AIM OF THE EXERCISE:
Count how many lines in the records below contain the word "icon". Reply with that number alone.

INFORMATION SHOWN:
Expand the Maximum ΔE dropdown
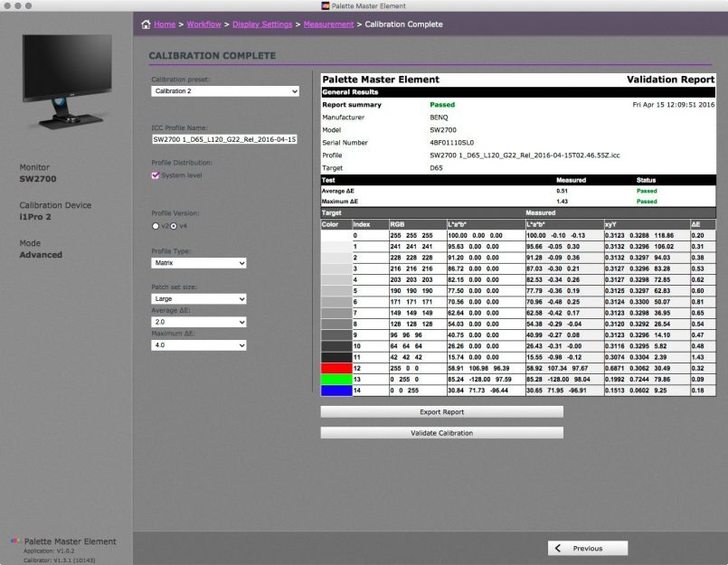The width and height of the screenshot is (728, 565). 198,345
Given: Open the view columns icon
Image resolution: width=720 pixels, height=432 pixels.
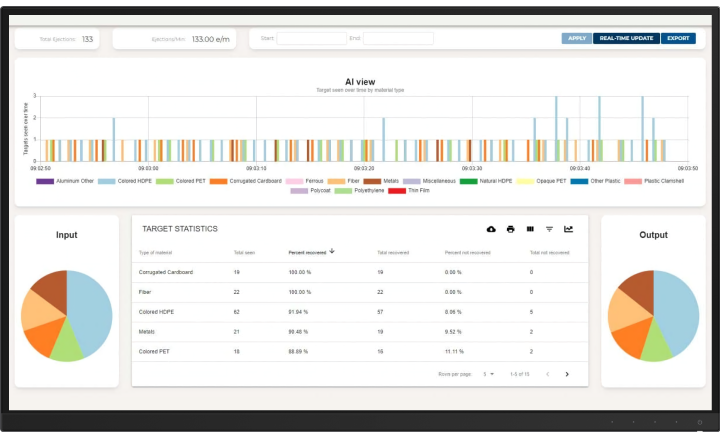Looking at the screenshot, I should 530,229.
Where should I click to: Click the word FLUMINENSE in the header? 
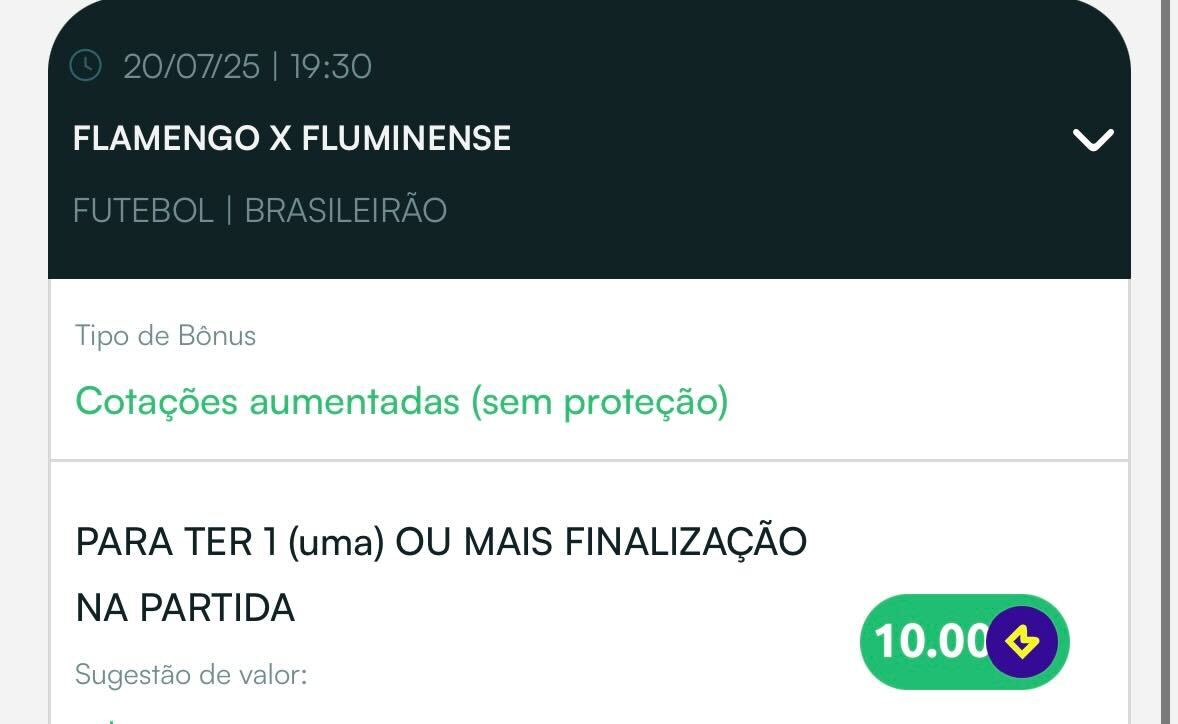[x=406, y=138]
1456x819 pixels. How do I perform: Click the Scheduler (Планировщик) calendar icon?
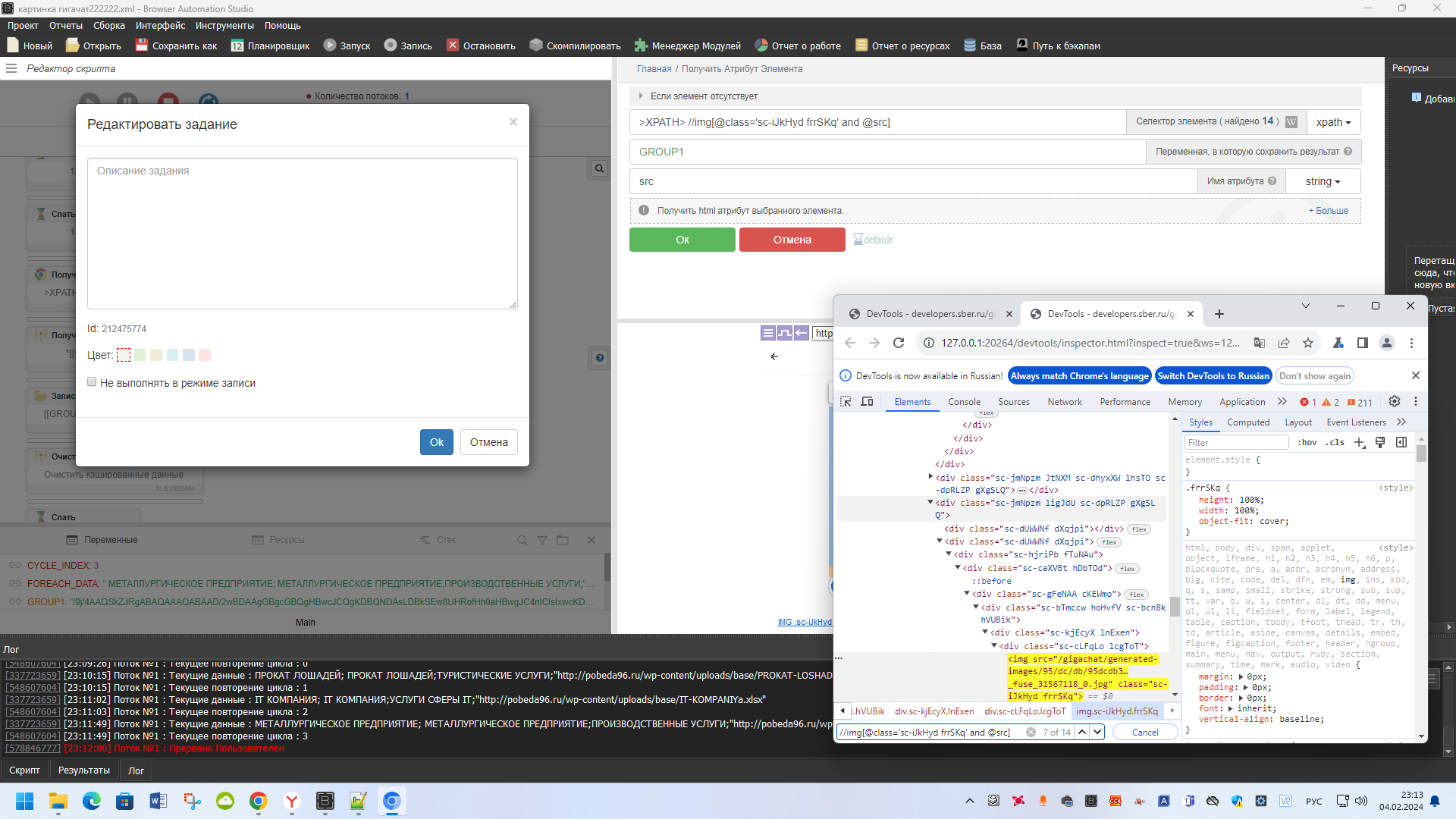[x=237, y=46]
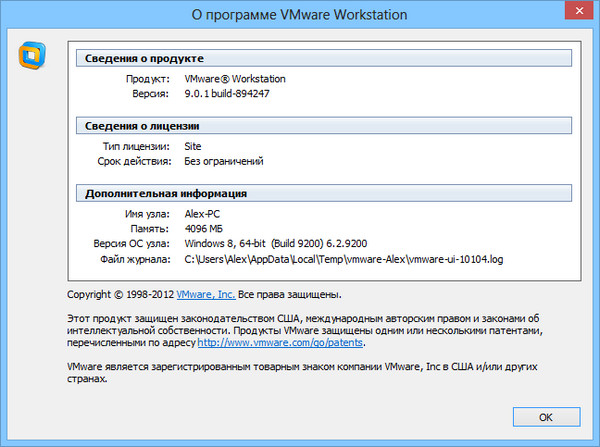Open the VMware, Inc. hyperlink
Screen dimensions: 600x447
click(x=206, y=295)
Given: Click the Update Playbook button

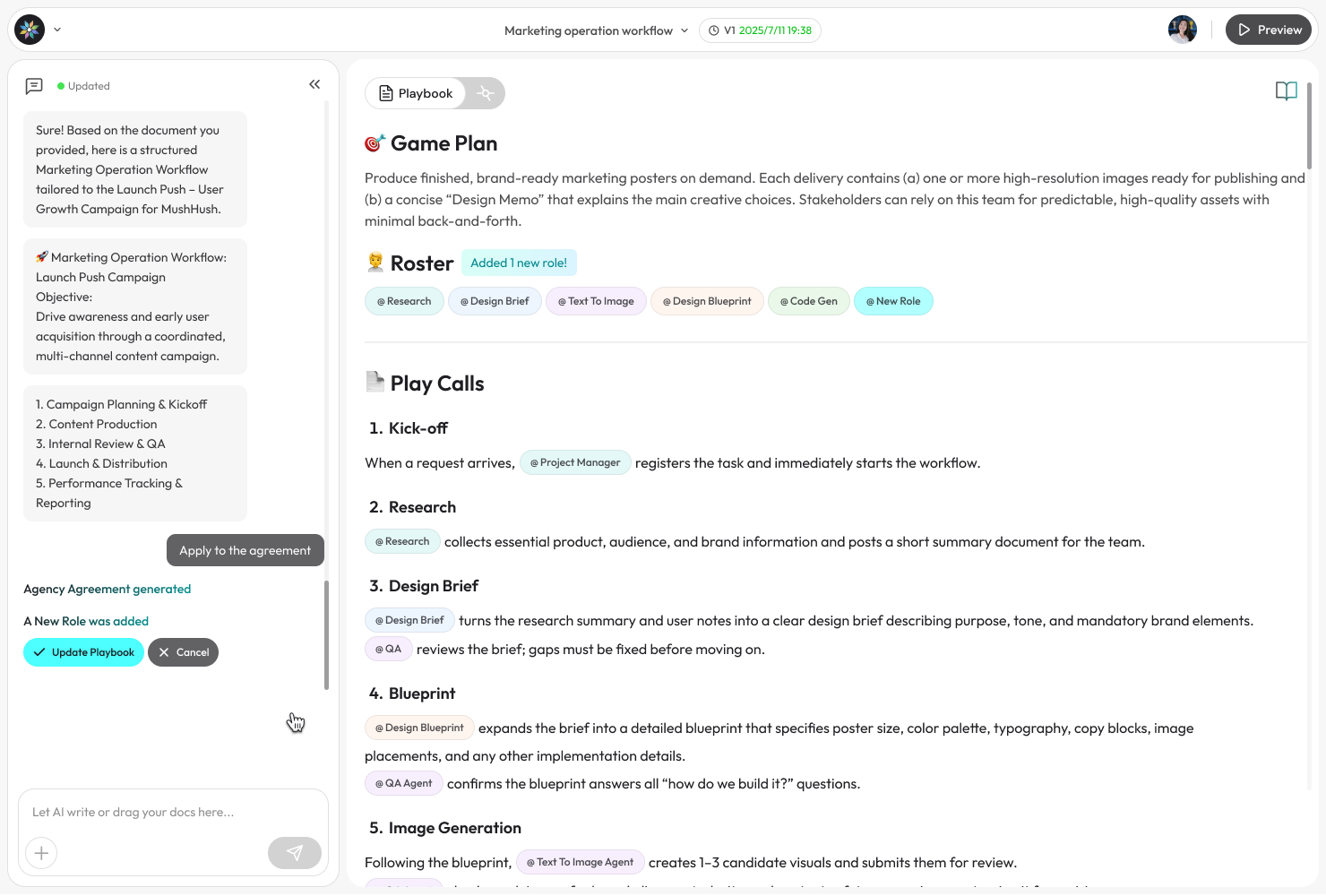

THE RESULT:
2